_To do_
Filter the data below for the string "first" and copy each matching line.

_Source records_
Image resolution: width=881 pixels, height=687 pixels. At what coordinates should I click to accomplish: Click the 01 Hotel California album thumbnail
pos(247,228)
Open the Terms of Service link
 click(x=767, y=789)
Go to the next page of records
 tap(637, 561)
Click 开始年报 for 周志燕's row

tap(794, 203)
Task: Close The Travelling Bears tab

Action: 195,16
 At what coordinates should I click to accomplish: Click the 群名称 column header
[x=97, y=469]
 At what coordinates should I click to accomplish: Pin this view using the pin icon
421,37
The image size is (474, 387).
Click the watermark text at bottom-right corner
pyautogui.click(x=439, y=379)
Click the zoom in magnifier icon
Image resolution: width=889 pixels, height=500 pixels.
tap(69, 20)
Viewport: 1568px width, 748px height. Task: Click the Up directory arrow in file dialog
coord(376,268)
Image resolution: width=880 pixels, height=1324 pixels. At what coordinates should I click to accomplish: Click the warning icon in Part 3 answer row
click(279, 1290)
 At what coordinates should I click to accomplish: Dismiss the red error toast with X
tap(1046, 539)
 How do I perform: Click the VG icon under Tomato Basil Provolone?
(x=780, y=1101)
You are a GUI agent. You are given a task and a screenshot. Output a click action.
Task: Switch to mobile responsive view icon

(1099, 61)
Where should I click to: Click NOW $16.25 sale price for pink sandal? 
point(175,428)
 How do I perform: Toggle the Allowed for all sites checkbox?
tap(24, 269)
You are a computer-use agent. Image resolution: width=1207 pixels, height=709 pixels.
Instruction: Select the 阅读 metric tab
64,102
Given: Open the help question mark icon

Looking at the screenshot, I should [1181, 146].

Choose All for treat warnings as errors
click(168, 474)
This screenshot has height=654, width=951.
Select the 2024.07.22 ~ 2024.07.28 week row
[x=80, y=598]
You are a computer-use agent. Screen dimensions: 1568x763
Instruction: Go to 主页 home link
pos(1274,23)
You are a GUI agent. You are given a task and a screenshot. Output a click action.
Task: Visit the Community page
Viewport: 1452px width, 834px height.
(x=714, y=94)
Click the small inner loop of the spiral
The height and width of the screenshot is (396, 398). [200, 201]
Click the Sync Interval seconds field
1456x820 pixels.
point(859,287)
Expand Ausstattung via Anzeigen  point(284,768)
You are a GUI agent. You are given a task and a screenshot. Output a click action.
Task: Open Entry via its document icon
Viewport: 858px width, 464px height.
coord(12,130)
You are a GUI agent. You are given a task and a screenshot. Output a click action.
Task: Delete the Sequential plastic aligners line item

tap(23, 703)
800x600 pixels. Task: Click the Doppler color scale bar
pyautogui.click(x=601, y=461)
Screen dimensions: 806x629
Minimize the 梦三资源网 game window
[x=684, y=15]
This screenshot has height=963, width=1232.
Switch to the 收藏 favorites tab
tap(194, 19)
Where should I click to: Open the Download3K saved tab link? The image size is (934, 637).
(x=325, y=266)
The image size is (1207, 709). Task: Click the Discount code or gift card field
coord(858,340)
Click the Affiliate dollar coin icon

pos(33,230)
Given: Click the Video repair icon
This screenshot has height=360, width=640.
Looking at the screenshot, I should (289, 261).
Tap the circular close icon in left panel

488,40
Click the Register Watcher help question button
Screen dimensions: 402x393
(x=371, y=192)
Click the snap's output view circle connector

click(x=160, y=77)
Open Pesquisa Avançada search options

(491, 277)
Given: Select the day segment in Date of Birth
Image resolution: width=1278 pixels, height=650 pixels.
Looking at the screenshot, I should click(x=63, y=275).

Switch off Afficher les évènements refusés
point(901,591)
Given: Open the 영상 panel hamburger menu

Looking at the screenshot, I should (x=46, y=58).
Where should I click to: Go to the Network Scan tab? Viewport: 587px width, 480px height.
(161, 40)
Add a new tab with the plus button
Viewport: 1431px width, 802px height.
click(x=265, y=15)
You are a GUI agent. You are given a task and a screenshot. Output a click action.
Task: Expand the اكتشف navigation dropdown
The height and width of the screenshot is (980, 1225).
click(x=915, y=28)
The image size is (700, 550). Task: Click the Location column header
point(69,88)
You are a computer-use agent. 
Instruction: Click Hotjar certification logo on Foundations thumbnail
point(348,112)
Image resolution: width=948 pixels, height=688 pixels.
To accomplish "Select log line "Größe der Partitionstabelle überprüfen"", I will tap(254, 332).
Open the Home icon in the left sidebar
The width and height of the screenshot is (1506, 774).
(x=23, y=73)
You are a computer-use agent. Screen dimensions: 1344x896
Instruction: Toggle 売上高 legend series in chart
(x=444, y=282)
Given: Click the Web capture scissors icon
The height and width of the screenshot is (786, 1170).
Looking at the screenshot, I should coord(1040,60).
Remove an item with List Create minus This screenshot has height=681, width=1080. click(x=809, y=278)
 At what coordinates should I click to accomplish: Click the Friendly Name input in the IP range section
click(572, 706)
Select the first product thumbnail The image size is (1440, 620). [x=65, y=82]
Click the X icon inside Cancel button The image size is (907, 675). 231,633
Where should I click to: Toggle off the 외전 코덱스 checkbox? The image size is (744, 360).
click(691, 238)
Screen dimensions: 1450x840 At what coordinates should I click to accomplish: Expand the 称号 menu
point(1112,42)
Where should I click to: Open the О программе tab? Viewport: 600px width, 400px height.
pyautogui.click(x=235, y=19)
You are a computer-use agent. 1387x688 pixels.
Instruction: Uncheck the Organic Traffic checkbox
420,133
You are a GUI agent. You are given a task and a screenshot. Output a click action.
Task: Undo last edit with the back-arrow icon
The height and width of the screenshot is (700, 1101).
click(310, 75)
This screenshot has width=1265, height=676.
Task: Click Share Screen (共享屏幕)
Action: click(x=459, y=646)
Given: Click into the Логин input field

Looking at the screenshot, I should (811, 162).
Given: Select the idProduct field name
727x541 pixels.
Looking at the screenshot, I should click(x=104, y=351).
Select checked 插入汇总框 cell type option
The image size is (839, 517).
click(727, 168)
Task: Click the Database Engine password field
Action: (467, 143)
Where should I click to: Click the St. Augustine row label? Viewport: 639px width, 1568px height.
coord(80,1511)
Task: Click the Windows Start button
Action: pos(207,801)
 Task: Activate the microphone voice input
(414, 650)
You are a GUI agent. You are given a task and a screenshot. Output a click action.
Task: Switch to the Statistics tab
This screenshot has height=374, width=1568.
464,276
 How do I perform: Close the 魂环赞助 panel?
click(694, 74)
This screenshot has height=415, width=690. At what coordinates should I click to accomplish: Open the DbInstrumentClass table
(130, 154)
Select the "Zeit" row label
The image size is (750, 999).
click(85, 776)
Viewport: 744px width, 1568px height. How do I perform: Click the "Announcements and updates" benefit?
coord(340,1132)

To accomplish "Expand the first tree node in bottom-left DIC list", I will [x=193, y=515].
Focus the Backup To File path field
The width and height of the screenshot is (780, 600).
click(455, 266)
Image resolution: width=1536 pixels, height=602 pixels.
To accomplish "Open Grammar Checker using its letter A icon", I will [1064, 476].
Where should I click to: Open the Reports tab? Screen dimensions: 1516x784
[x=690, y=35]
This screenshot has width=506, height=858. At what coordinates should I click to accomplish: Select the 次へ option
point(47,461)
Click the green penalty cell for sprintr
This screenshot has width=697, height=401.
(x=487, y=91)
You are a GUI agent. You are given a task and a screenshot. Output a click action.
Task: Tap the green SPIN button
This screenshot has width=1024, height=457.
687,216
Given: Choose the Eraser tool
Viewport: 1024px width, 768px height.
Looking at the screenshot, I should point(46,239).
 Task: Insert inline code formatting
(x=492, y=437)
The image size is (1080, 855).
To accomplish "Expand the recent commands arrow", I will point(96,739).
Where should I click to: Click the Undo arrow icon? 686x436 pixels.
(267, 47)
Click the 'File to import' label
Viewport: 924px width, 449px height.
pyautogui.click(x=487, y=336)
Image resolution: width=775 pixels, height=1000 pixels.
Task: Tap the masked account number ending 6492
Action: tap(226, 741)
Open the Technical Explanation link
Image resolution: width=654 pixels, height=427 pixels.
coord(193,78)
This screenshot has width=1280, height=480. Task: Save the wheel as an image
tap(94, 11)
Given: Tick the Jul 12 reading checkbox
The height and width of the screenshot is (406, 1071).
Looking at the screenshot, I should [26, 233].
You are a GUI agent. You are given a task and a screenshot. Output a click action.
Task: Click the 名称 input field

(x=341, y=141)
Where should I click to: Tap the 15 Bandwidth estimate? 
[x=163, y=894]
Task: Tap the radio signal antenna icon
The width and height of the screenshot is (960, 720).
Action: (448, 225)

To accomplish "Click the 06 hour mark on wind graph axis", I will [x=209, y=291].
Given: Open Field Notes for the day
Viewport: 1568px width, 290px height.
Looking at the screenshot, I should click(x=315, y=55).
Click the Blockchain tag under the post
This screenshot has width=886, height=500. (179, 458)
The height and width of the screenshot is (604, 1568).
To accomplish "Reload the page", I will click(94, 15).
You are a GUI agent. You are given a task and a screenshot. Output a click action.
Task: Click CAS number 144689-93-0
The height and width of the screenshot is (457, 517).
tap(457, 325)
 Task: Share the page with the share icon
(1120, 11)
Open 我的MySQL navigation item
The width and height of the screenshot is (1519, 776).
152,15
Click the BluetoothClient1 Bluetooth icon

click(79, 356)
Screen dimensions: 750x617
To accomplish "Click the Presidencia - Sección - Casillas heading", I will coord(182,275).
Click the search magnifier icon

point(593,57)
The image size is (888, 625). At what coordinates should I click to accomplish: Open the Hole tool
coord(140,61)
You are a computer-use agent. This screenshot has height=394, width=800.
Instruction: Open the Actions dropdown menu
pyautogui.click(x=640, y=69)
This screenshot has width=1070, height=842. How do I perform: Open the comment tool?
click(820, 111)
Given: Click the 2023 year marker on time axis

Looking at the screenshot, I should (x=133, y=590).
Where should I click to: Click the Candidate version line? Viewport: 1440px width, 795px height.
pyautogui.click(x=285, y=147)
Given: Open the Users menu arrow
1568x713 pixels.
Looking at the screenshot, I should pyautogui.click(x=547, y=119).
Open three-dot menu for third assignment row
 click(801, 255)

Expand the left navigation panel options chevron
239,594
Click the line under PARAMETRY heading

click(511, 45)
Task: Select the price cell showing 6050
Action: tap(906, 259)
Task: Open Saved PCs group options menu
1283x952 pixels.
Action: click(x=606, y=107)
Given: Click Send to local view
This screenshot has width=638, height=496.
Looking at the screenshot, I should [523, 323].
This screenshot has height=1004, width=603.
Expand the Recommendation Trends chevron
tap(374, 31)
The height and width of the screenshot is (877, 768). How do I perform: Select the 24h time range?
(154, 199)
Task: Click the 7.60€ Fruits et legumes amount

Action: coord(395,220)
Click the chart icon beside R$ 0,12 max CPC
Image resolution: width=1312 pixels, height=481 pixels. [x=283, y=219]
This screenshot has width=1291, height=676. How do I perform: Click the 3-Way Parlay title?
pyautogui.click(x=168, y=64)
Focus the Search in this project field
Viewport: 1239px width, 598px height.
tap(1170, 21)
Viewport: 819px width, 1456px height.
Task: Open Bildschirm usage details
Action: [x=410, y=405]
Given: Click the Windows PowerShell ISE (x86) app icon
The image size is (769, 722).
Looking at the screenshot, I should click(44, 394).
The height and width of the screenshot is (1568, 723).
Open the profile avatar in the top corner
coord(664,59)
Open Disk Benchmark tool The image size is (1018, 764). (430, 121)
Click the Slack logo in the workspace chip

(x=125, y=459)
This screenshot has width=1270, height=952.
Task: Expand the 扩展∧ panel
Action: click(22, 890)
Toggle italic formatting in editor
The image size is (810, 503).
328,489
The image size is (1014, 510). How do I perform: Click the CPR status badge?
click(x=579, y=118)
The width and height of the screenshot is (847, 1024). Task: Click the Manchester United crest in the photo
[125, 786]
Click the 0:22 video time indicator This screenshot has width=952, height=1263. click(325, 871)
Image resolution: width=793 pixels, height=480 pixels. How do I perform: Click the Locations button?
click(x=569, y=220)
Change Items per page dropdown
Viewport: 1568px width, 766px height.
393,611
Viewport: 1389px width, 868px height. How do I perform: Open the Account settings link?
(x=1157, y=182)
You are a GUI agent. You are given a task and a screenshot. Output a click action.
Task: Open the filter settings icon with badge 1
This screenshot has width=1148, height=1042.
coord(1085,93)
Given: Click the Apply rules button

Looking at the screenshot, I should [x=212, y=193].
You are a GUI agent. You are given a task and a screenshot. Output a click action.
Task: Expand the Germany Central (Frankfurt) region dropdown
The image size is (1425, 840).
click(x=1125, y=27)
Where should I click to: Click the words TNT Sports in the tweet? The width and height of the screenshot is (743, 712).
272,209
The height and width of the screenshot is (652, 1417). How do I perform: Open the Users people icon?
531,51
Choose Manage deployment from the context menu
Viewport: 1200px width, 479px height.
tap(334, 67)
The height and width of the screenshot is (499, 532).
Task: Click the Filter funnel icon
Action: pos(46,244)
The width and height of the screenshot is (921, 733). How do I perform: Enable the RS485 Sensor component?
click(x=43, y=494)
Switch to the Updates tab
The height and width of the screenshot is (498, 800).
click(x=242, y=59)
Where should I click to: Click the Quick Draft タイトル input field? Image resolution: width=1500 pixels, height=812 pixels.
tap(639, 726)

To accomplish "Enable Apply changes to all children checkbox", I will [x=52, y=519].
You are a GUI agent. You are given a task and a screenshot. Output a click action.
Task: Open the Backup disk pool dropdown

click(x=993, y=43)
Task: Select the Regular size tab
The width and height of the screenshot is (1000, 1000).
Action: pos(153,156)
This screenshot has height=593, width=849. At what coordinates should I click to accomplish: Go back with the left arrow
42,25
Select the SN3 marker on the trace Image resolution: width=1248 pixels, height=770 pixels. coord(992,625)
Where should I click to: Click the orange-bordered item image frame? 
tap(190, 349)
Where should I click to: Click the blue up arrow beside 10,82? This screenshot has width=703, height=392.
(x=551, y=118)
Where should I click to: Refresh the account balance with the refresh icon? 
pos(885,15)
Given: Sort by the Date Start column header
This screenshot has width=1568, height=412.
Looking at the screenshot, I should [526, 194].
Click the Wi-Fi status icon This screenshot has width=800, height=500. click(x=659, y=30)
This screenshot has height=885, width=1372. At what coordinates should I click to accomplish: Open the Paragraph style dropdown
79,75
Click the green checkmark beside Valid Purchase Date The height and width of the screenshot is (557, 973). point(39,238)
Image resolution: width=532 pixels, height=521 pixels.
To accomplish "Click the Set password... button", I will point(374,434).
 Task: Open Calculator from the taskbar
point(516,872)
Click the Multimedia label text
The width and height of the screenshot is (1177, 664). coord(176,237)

_Your response_
Select the first product thumbnail The image size is (1440, 620). [x=65, y=82]
To accomplish "Expand the first tree node in bottom-left DIC list", I will [x=193, y=515].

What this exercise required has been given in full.